*TASK DETAILS:* Print every line below exactly as written, but leave the pictures behind.
------------------------
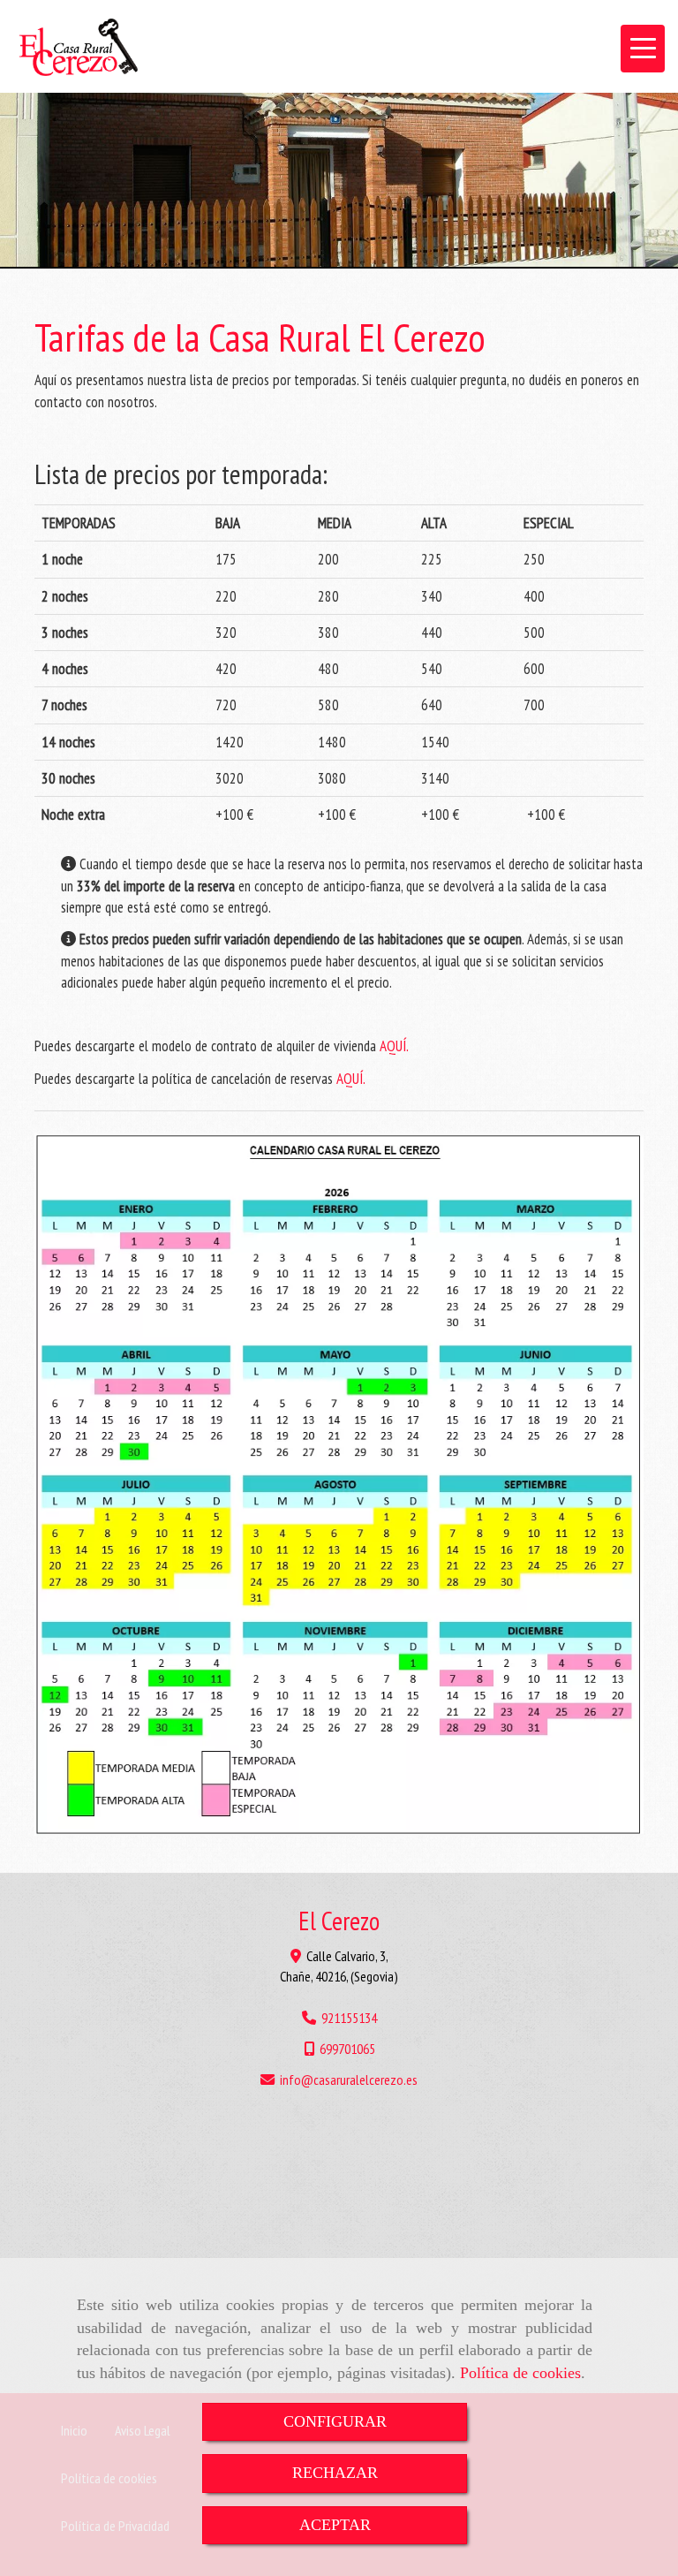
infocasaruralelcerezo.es (349, 2079)
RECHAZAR (335, 2472)
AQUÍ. (394, 1046)
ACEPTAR (335, 2525)
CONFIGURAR (335, 2421)
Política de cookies (520, 2373)
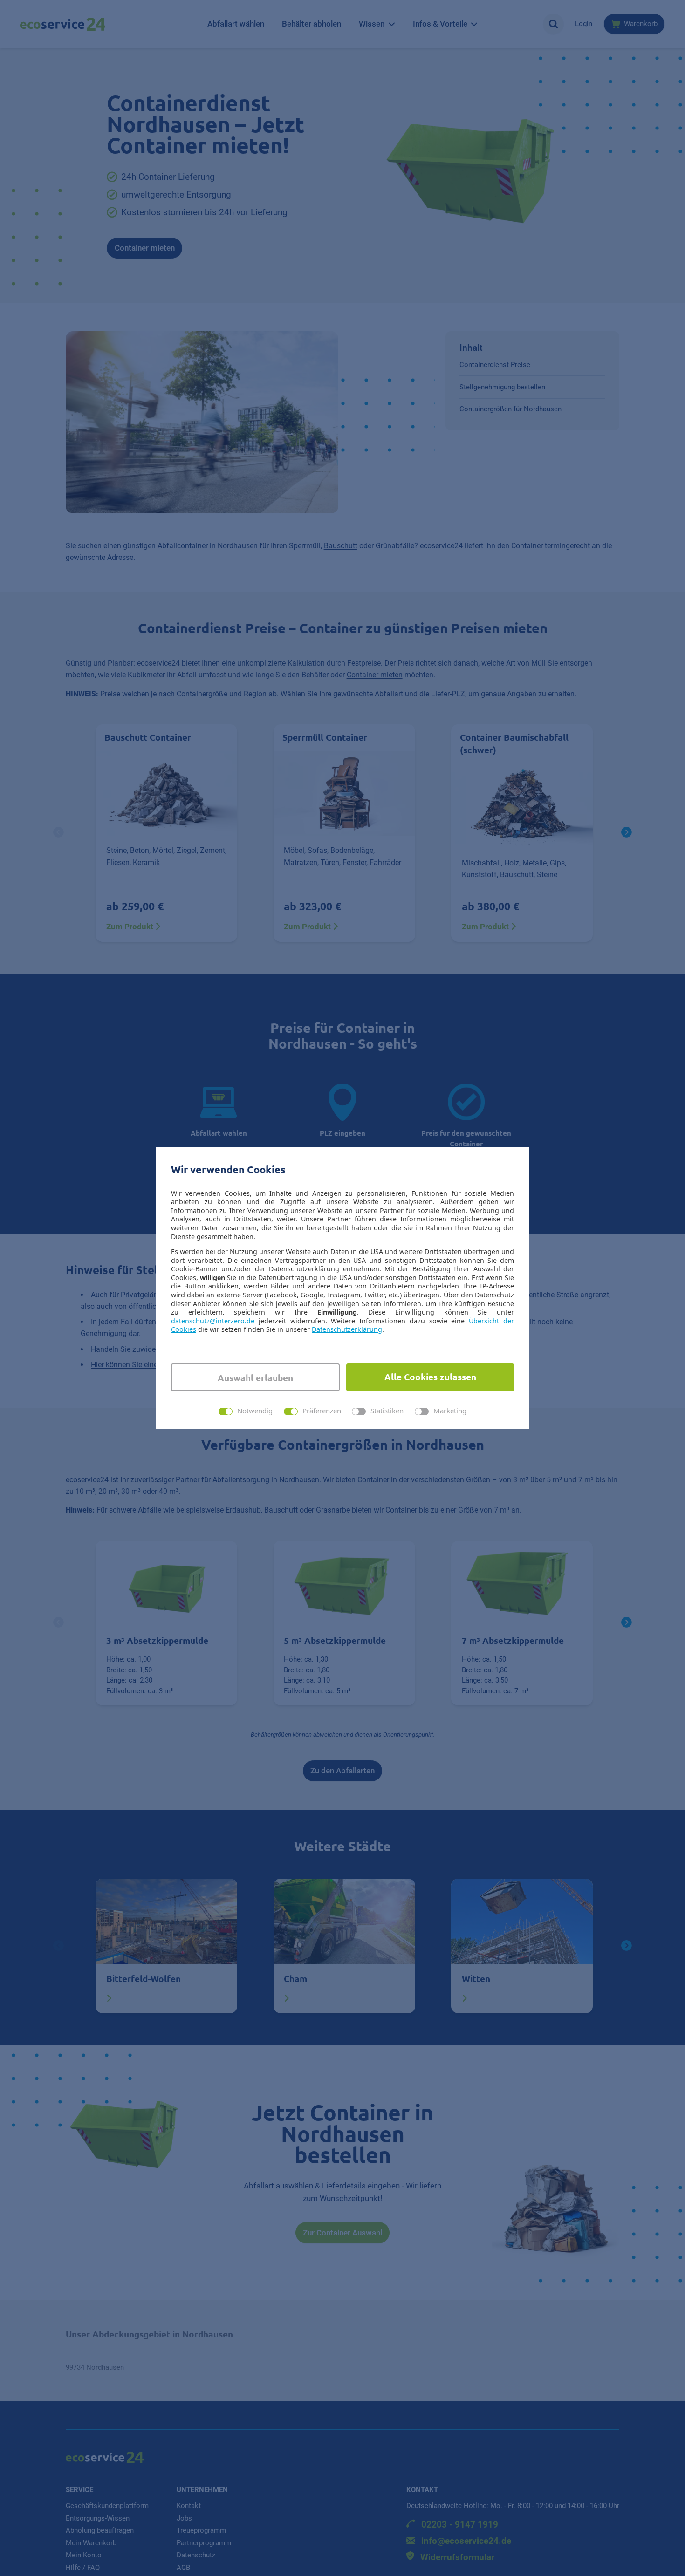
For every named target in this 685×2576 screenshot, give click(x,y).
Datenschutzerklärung (347, 1329)
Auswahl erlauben (255, 1377)
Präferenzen (321, 1411)
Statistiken (387, 1411)
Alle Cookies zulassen (430, 1377)
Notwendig (255, 1411)
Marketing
------------------------
*RESPONSE FOR THIS EXERCISE:*
infocasaruralelcerezo.es (349, 2079)
RECHAZAR (335, 2472)
AQUÍ. (394, 1046)
ACEPTAR (335, 2525)
CONFIGURAR (335, 2421)
Política de cookies (520, 2373)
For every named target in this 685×2576 screenshot, give click(x,y).
Datenschutzerklärung (347, 1329)
Auswahl erlauben (255, 1377)
Präferenzen (321, 1411)
Statistiken (387, 1411)
Alle Cookies zulassen (430, 1377)
Notwendig (255, 1411)
Marketing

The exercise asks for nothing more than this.